Non, sérieux, il a pas un profil de psychopathe ?

Le Cocotier tueur :
Vous vous en souvenez, le CAML est planté au beau milieu d'une cocoteraie de plusieurs hectares. Et le camp lui-même compte quelques de ces dangereux spécimens névrophiles. Le modus operandi est très proche de celui du manguier, les mambas en moins. Proche, mais tellement plus dévastateur. Le cocotier tueur a pour lui le nombre, le poids de la munition et la distance noix-tête (plus importante que le manguier). 40 points pour l'hostilité faite plante.

Vu, les trois enculés qui attendent de racine ferme les baigneurs inconscients ?

La mouche tueuse :
Tout le monde connait l'expression "enculer les mouches" qui conspue la tendance de votre interlocuteur à s'accrocher à des points de détail insignifiants de votre discours.
Et bien, il y a des eons, en Afrique, un copain de classe de Lucy a littéralement enculé une mouche. S'adapter ou mourir, a dis Darwin (ou était-ce Himmler ?). Et bien, cette mouche s'est adaptée, lentement. Dans le secret des siècles, sa descendance a ruminé sa sombre vengeance. Elles se sont multipliées, multipliées et l'heure venue, ont fondu sur la douce Afrique comme un escadron de missionnaires sur un village animiste. Repues de sang et de larmes, elles se sont retirées, peu apaisées de leur festin et avides de chair fraîche et exotique.

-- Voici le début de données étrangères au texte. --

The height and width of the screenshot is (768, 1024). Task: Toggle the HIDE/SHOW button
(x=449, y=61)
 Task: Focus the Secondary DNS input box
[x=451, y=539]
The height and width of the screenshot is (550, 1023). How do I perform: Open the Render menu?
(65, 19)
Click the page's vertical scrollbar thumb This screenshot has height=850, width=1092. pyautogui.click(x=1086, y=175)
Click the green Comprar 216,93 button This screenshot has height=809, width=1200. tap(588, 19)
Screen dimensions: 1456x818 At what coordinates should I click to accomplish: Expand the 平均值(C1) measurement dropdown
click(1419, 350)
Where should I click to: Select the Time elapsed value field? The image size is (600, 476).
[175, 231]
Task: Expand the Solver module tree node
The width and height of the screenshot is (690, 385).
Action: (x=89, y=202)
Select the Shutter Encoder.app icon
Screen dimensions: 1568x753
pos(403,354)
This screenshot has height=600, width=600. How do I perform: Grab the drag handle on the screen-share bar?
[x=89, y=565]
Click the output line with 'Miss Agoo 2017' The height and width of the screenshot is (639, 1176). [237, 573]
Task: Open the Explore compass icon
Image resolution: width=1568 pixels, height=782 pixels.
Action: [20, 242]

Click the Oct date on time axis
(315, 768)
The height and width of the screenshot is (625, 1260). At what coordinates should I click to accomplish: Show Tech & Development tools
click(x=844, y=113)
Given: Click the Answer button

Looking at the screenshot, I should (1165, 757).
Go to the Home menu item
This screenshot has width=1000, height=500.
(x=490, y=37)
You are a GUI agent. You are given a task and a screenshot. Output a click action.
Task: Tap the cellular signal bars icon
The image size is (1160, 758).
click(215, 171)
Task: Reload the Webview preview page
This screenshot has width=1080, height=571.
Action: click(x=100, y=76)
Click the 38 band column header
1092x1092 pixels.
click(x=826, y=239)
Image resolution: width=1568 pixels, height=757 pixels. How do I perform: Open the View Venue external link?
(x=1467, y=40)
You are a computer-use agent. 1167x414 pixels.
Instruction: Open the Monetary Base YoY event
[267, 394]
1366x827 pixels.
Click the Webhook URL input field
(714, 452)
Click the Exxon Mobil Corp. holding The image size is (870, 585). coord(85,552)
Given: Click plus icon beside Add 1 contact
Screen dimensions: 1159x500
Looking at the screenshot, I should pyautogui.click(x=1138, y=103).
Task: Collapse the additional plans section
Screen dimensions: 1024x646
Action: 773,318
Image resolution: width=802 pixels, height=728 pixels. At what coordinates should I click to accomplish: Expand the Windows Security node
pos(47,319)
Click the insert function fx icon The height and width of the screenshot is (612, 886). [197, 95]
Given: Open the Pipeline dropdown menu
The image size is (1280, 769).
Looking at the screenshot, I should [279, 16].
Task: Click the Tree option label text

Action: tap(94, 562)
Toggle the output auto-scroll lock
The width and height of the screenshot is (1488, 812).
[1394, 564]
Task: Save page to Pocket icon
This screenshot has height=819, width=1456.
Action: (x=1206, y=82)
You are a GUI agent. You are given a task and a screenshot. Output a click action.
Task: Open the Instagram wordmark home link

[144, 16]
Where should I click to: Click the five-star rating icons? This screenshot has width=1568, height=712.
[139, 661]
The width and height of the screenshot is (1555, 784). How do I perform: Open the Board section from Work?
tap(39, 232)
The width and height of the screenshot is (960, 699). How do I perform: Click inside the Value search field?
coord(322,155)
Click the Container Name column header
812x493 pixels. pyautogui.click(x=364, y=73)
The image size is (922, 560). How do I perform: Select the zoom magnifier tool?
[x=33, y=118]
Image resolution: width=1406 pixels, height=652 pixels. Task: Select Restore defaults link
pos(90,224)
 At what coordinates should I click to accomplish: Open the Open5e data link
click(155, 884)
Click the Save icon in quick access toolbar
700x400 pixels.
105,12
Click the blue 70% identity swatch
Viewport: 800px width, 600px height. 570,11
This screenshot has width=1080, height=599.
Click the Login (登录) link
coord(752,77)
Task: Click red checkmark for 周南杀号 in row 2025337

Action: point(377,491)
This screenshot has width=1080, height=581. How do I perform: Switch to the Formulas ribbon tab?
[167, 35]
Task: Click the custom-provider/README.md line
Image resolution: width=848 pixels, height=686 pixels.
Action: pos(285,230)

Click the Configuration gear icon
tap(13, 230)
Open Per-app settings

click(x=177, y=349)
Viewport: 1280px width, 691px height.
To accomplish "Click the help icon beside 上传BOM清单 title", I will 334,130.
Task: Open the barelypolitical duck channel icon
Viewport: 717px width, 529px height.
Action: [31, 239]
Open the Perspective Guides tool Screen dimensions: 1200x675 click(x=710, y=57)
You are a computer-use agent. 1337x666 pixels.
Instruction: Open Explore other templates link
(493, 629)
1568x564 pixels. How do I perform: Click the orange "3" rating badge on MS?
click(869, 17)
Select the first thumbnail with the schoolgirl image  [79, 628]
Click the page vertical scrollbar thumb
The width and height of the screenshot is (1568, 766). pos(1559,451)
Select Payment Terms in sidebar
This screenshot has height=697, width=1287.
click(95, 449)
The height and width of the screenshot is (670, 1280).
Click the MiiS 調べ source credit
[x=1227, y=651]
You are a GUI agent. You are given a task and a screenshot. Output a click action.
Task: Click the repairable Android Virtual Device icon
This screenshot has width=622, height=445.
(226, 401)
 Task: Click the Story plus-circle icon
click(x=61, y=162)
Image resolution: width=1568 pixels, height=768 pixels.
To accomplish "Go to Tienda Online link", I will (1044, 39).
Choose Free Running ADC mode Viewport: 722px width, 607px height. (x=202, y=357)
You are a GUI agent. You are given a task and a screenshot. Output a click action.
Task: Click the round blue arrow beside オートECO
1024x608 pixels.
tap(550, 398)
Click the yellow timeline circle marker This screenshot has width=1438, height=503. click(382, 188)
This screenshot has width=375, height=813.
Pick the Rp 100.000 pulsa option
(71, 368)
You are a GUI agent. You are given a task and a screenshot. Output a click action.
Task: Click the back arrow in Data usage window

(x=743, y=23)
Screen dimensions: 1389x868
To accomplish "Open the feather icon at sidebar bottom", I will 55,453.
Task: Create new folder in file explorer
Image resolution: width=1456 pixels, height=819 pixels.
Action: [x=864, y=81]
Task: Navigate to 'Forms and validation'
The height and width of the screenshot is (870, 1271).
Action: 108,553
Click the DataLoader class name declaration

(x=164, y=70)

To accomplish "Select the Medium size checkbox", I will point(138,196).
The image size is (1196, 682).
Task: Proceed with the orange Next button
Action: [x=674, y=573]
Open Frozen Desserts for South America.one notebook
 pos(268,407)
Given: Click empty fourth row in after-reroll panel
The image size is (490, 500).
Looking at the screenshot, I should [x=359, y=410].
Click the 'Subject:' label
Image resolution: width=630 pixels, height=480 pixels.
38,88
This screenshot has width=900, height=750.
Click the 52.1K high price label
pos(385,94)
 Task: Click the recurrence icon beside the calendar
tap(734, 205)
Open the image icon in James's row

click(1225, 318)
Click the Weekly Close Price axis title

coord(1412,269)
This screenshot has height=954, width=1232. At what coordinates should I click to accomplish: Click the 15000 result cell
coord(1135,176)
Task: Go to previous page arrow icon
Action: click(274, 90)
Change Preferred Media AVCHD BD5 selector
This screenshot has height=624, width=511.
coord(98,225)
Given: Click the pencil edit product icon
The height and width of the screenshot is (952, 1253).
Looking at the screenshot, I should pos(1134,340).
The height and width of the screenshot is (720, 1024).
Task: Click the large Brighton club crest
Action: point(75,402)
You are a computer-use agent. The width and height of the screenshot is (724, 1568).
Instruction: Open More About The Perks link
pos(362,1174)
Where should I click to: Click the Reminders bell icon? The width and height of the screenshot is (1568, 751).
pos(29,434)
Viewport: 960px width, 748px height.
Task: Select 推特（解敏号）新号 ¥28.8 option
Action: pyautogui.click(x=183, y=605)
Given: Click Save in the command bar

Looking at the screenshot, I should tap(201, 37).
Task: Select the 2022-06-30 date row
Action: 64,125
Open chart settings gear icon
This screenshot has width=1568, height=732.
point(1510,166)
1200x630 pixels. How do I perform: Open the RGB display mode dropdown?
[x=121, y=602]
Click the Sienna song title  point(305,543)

Ceci est à mon sens l'explication la plus plausible à la cruauté malsaine de ces saloperies d'insectoïdes de mierda. J'ai eu le malheur de m'écorcher le genou, et, pays sous-civilisé aidant, la cicatrisation ne fut et n'est toujours pas aussi prompte qu'espérée. Et tu vois pas que ces connes de mouches, par escadrilles de deux/trois, venaient se coller à la plaie quand le destin me forçait à me balader en shorts ? MERDE A LA FIN, CHUIS PAS UN STEAK !
Autre explication : elles avaient aussi faim que les Ivoiriens eux-mêmes. Verdict : 27 000 points.

Outsiders :
Je remercie les participants suivant qui ont vaillament défendu leur pain.
- l'amandier tueur, à même pas 10 mètres du manguier. Mais sans les serpents, le poids des munitions ou la classe de ses mentors. L'utilisation de tactiques minables le relèguent hors catégorie. Sa spécialité est de faire tomber les amandes sur le toit de tôle juste au-dessous, provoquant un boucan apte à faire psychoter la plus ferme des sentinelles, la nuit.
- le varan-bête. Alors lui rate tous les tests hormis celui de la suprême imbécilité. Déjà, je ne l'ai pas vu au CAML mais au 43ème bima à Abidjan, pendant une garde. Et j'ai été déçu : je m'imaginais les monstrueux dragons de Komodo, 3 m, friands de petites filles. Je suis tombé sur un atrophié du bulbe d'1m20 à tout péter, con comme son prépuce. A ma vue il tenta désespérement de s'enfuir, luttant tel un demeuré pour passer le grillage aux mailles un poil trop serrées pour lui. J'ai regretté de ne pas avoir mon appareil photo, la vidéo aurait fait un carton sur youtube.

Ainsi se termine le récit de ma vie au Centre d'Aguerrissement en Milieu Lagunaire. La prochaine fois, ma vie à Lomo nord !
Cya.

2 commentaires:

Anonymous nami a dit...

Ouf ! tu en es sorti vivant !
Echapper à l'attaque du manguier tueur relève de l'exploit !!!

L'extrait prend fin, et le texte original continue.